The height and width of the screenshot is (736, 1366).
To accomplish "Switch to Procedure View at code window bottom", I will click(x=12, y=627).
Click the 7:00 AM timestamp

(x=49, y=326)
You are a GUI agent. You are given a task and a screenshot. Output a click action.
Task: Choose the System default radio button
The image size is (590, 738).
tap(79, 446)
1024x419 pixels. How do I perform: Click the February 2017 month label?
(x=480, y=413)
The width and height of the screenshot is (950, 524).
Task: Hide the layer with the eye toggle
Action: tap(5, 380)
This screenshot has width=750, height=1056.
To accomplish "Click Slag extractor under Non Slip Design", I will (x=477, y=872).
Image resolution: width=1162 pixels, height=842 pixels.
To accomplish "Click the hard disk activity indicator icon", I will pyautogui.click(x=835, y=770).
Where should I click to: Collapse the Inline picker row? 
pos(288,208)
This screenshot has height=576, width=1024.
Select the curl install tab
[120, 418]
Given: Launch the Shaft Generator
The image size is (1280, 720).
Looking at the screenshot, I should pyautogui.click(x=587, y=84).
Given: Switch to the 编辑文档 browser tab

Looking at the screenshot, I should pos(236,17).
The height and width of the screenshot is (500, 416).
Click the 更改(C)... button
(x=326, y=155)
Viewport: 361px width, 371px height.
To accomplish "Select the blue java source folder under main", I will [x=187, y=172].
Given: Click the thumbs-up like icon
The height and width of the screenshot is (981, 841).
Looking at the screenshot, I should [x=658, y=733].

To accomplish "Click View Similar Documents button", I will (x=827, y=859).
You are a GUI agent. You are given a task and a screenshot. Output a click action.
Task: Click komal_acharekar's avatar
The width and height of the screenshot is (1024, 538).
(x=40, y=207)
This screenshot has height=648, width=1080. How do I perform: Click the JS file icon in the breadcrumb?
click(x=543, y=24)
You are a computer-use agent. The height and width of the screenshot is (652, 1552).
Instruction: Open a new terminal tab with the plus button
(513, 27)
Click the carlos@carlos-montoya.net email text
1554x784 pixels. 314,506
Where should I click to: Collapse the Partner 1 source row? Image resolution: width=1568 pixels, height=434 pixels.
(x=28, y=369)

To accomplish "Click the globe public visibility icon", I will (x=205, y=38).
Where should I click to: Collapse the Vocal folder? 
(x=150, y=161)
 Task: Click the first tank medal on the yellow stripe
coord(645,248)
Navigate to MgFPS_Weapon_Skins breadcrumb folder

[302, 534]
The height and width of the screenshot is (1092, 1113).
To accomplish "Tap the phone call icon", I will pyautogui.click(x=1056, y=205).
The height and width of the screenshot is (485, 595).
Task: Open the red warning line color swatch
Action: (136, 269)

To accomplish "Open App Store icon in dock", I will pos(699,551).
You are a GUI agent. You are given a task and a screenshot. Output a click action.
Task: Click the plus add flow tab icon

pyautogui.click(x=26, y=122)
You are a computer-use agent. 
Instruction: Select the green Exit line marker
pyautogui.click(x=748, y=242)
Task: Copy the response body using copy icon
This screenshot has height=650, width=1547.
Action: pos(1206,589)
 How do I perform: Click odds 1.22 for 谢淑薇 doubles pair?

——

Show all lines from the records above where the word "computer" occurs.

You are a computer-use agent. The height and width of the screenshot is (652, 1552).
You are a computer-use agent. 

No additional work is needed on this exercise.